I met a traveler from an antique land
Who said: “Two vast and trunkless legs of stone
Stand in the desert… Near them, on the sand,
Half sunk a shattered visage lies, whose frown,
And wrinkled lip, and sneer of cold command,
Tell that its sculptor well those passions read
Which yet survive, stamped on these lifeless things,
The hand that mocked them and the heart that fed;
And on the pedestal these words appear:
My name is Ozymandius, King of Kings,
Look on my works, ye Mighty, and despair!
Nothing beside remains. Round the decay
Of that colossal wreck, boundless and bare
The lone and level sands stretch far away.

Morini too dreams of a form projecting from the vicinity of a body of water.

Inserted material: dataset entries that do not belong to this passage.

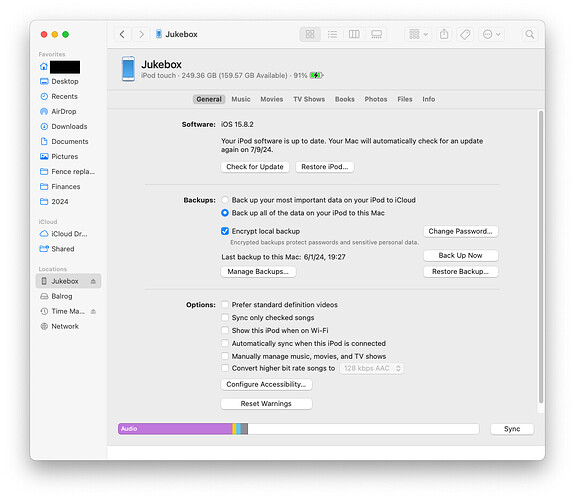Select back up to iCloud radio button
The image size is (575, 500).
pos(225,200)
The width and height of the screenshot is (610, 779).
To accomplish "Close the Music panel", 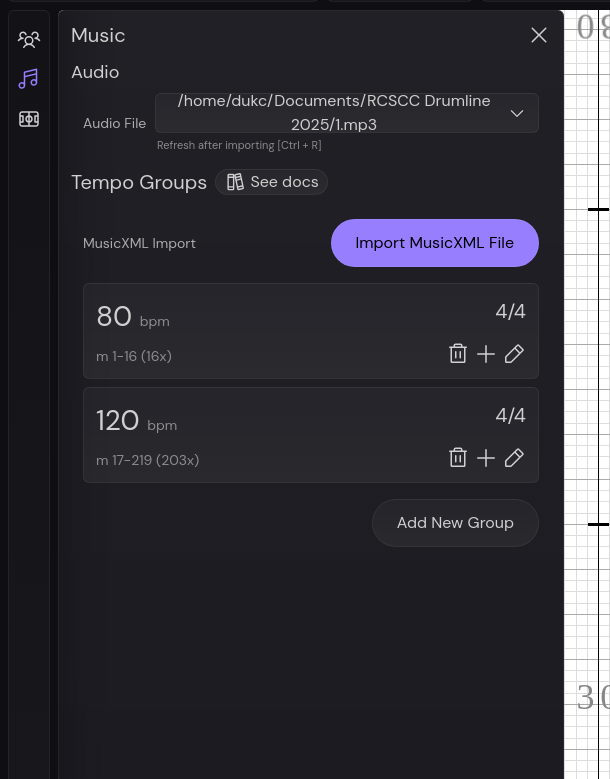I will [x=539, y=36].
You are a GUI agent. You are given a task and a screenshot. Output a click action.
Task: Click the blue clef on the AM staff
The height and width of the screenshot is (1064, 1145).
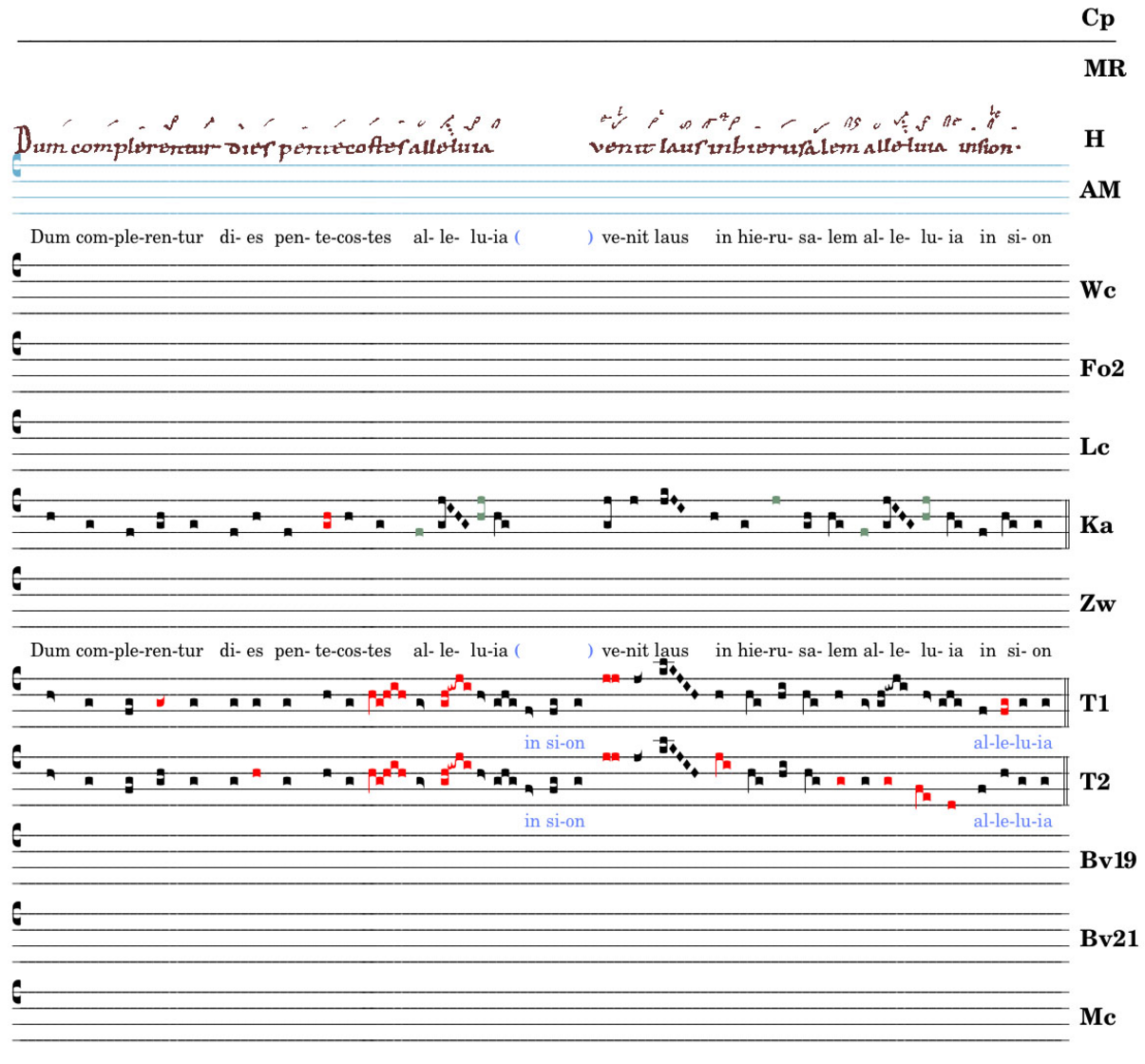16,166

The form in his dream I suppose is phallic, a rock nearly lost in the enormous landscape of a drained pool, the owner of that phallus (and the dream) an incomplete man ever in need of a helping hand, confined to his home while his male companions run off to Mexico with his would-be lover to consummate at last the ménage a trois that has seemed inevitable for 100 pages.  It’s fitting, given their final reunion in this section of the book, that Morini and Norton’s dreams are the most disturbing, and that they’re linked in a vaguely supernatural way. She finds herself staring at his back in her later dream, where he found himself stared at from behind in his early dream. He and his chair are a single, fractured being in her later dream as she is at one point the woman walking in the bottom of the pool and at another the woman behind him in his dream, and, further, as she is (and isn’t) a reflected woman in her own dream.  Pritchard characterizes Norton as the Medusa, and Morini is afraid to look at her face in his dream. Yet after their gazes do finally meet in his dream, she walks off into a glowing red forest; when she thinks of Morini during her mirror dream, she pictures a dense, green forest and has a sense of nearby fire, and she’s trying (but is unable) to make an exit. As they’re connected in their dreams, so they come together in real life.

It’s not all quite that tidy, of course, but these are some impressions I’ve formed after living with and reflecting on these dreams over the last few weeks. The dreams seem to me to reinforce certain currents that run throughout the book (despair, squalor, crowding, madness, sex, fear), but they also provide color for these characters who, minus their dreams, have seemed awfully homogeneous and flat.